## Task statement:
Would you copy the line that includes "Where should I click to: Click" and every line that follows it, down to the last line of the listing below, exactly as they stand?

## Dataset records:
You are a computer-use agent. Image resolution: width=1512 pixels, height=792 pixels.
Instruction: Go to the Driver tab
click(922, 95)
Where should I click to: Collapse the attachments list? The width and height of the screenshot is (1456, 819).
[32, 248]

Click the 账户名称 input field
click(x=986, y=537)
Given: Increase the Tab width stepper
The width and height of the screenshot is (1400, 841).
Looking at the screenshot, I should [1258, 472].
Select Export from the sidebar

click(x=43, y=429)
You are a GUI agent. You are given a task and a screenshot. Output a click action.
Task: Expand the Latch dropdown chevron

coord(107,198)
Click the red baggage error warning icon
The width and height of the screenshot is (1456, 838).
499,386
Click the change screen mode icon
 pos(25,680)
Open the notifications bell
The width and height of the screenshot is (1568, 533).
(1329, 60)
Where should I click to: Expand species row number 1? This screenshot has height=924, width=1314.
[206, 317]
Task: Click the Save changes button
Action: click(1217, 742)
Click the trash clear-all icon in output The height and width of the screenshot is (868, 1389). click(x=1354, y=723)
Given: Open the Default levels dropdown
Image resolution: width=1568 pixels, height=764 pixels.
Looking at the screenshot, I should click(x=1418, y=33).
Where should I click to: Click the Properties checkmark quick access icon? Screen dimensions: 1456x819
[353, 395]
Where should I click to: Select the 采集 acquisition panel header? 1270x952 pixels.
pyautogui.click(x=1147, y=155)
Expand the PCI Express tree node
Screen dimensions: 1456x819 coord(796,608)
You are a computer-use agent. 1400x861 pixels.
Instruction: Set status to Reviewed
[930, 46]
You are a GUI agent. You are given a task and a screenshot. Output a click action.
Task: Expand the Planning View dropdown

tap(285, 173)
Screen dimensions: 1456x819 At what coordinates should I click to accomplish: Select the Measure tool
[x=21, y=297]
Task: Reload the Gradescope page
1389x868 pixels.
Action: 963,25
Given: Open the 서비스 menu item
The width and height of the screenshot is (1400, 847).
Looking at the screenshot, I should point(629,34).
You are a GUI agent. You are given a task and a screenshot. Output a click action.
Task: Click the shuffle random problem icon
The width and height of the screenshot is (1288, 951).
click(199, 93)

## Exercise result:
Where should I click to: Click the Properties checkmark quick access icon? Screen dimensions: 1456x819
[353, 395]
Where should I click to: Select the 采集 acquisition panel header? 1270x952 pixels.
pyautogui.click(x=1147, y=155)
Expand the PCI Express tree node
Screen dimensions: 1456x819 coord(796,608)
You are a computer-use agent. 1400x861 pixels.
Instruction: Set status to Reviewed
[930, 46]
You are a GUI agent. You are given a task and a screenshot. Output a click action.
Task: Expand the Planning View dropdown

tap(285, 173)
Screen dimensions: 1456x819 At what coordinates should I click to accomplish: Select the Measure tool
[x=21, y=297]
Task: Reload the Gradescope page
1389x868 pixels.
Action: 963,25
Given: Open the 서비스 menu item
The width and height of the screenshot is (1400, 847).
Looking at the screenshot, I should point(629,34).
You are a GUI agent. You are given a task and a screenshot. Output a click action.
Task: Click the shuffle random problem icon
The width and height of the screenshot is (1288, 951).
click(199, 93)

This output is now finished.